■ **PROBLEM**
Rewrite the lines from the one holding "The width and height of the screenshot is (2253, 1652)." through the one holding "coord(1021,393)", inclusive, with "screenshot" replaced by "screen capture" and nothing else changed.

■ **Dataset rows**
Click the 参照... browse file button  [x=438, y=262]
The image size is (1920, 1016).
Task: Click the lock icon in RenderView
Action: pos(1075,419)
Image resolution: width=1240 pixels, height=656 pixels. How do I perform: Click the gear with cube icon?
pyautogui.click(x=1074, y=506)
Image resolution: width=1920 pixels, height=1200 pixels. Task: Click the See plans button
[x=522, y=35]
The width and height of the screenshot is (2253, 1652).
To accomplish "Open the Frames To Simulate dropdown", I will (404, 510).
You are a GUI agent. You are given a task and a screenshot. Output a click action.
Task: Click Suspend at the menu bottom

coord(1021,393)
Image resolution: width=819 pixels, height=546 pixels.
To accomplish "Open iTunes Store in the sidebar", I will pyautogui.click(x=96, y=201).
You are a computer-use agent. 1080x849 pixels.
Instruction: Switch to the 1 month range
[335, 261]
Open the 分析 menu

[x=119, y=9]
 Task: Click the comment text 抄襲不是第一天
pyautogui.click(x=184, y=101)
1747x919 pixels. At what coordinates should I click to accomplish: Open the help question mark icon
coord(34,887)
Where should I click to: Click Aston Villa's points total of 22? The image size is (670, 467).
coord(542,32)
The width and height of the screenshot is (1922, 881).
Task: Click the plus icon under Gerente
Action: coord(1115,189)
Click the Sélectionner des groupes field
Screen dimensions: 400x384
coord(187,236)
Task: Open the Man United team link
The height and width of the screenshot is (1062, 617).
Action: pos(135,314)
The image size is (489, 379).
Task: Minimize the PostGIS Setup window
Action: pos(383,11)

■ **EXERCISE RESPONSE**
The width and height of the screen capture is (2253, 1652).
To accomplish "Open the Frames To Simulate dropdown", I will (404, 510).
You are a GUI agent. You are given a task and a screen capture. Output a click action.
Task: Click Suspend at the menu bottom

coord(1021,393)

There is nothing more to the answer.